The Archive of the Magazine for the George Mason University Community

Mason’s Nursing Leadership Pipeline to Oman

By Buzz McClain, BA '77 on August 1, 2018


Of the nine nursing institutes in Oman, Mason alumni lead four of them—three are deans and one is a director. There soon will be a fifth.

“Forty years ago, Oman had one hospital and 20 beds. Now there are 60 health care facilities in Oman,” says Kevin Mallinson, assistant dean for PhD and research programs in Mason’s School of Nursing. “Mason has had a big impact on Oman wherever in the country [these alumni] serve.”

The path to helping modernize public health care in Oman started at Mason in the early 1990s, when Rita Carty, then dean of the College of Health and Human Services, met with the Omani Minister of Health at a World Health Organization conference in Geneva. She convinced him to send a few high school graduates to study nursing at Mason. Those graduates, she suggested, would return equipped to lead in Oman’s academic nursing institutes.

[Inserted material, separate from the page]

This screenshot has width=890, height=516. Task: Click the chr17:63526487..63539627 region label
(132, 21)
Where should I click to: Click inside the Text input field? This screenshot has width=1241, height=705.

R. Kevin Mallinson, assistant dean of the School of Nursing, is back from the Sultanate of Oman where he helped Mason PhD candidate Abdullah Al Mahrouqi successfully defend his dissertation. Photo by Ron Aira

At the time, Oman was on the verge of a renaissance as the country’s leader, Sultan Qaboos Said Al Said, recognized that education was key to reducing his country’s chronic illiteracy and improving its public health care system, says Mason alumnus Khamis Al Mezeini, BSN ’96, MSN ’00, PhD Nursing ’17.

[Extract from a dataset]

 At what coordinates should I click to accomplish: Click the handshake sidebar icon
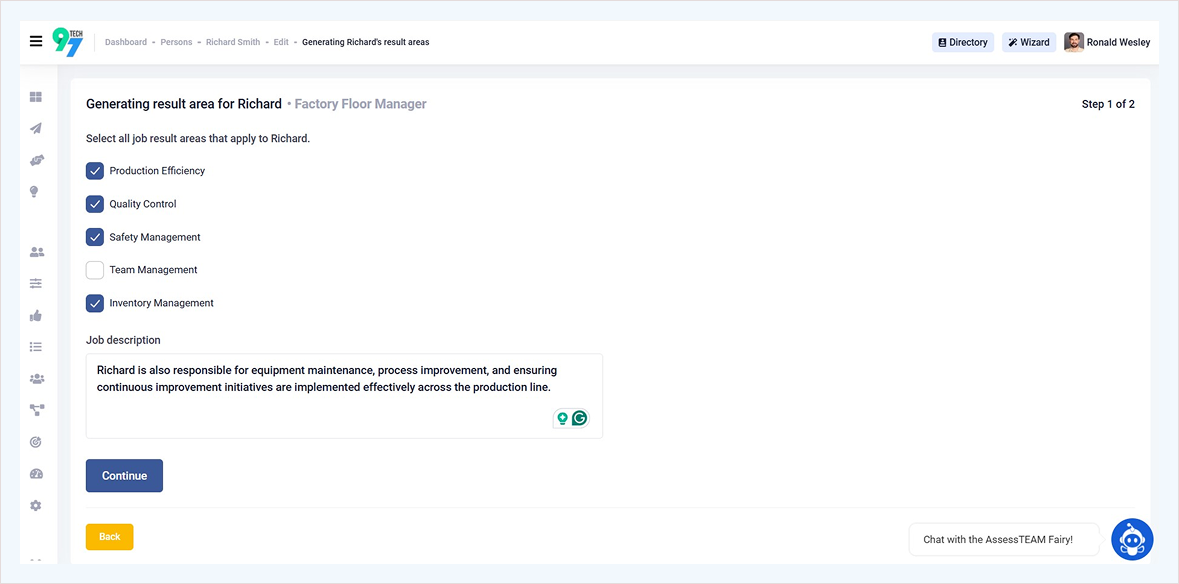[x=36, y=160]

The Minister of Health, Ali Mohammad Mosa, chose four students— Abdallah Al Batashi, BSN ’96, MSN ’00; Juma Al-Maskari, BSN ’96, MSN ’01; Salim Al Toubi, BSN ’96, MSN ’00; and Al Mezeini—who arrived at the Fairfax Campus to work on their bachelor of science in nursing degrees in 1992. They graduated in 1996 but later returned to Mason for their master’s degrees and nursing education certificates.

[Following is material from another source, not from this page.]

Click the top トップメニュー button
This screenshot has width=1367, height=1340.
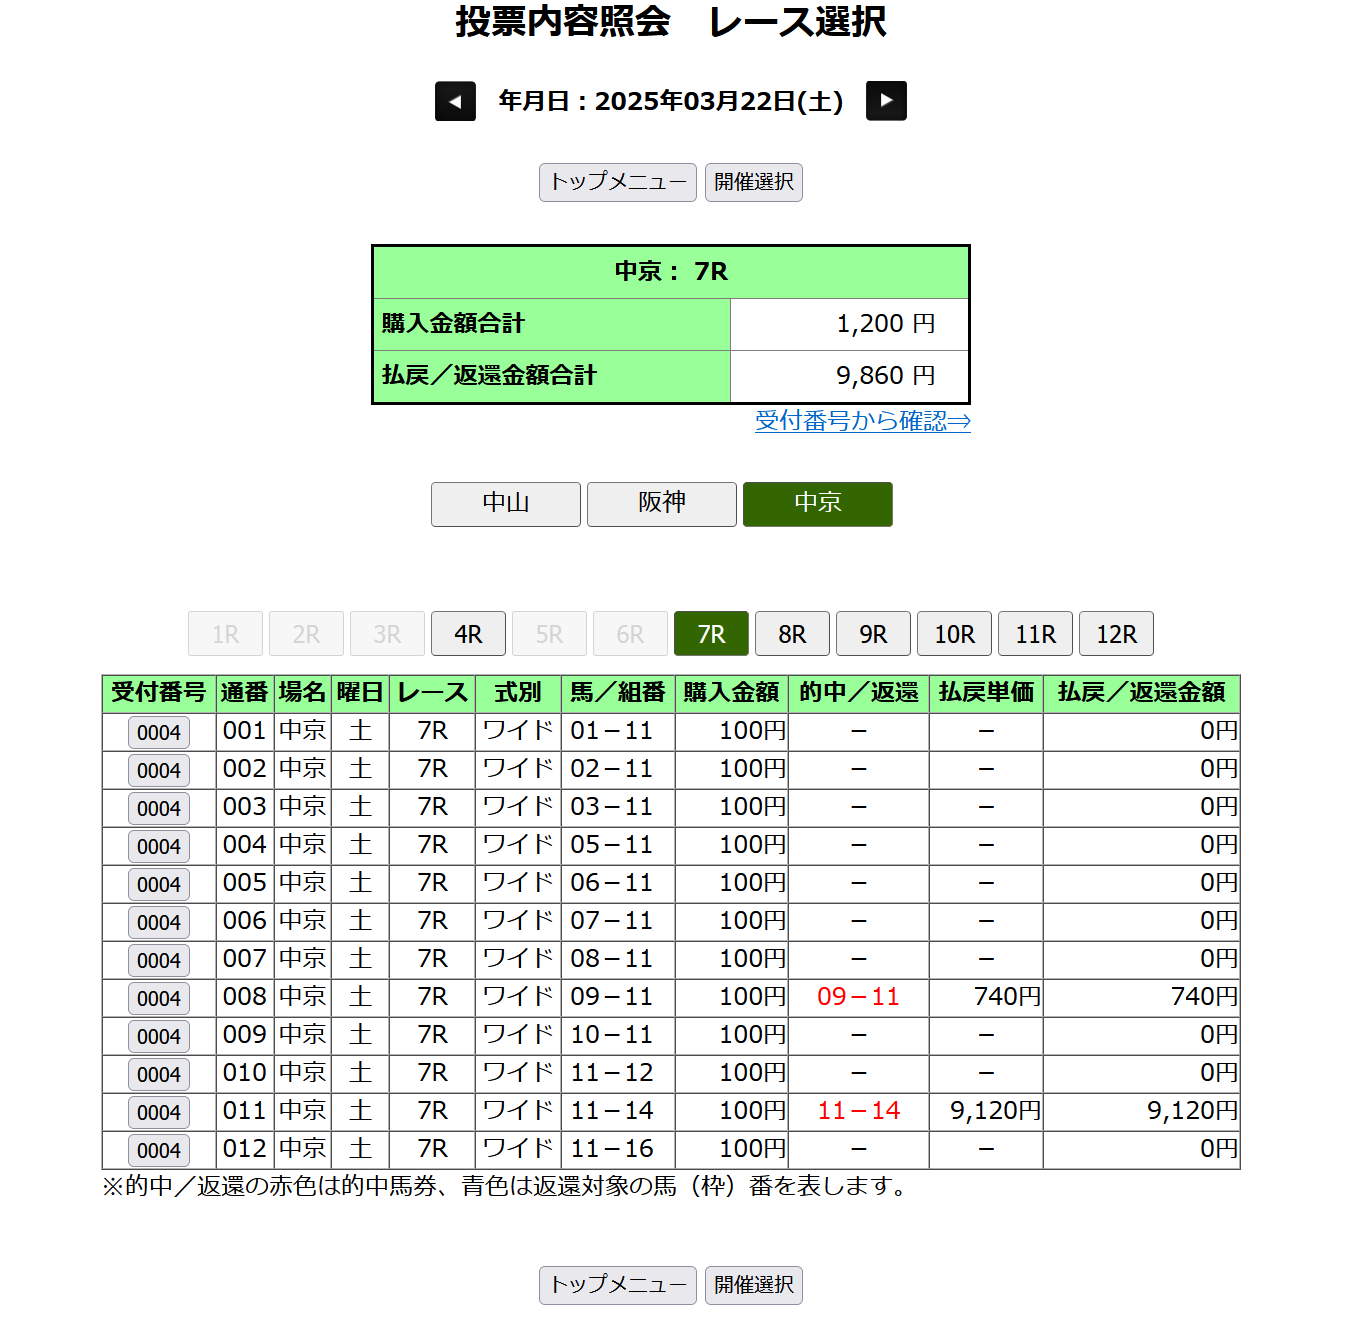[x=617, y=182]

“I like to call them the backbone of the nursing program in Oman,” says Mason PhD student Abdullah Al Mahrouqi. When he completes his PhD program at Mason, Mahroqui, who is also a college professor, will become the fifth Mason graduate to lead an Omani nursing school.

“Once I started loving [nursing], it changed me,” he said. “That’s why I’m pursuing my PhD here, because I love nursing and I would like to give something back to nursing—teaching and community services.”

Al Mezeini, who earned his PhD at Mason in 2017, 21 years after he earned his bachelor’s degree, acknowledges Mason’s impact on him and his country.

“I believe that George Mason and the School of Nursing molded us to become who we are now,” says Al Mezeini, the dean of the Al Dhahira Nursing Institute. “My country [has] developed rapidly and is now competing with developed countries in health affairs.”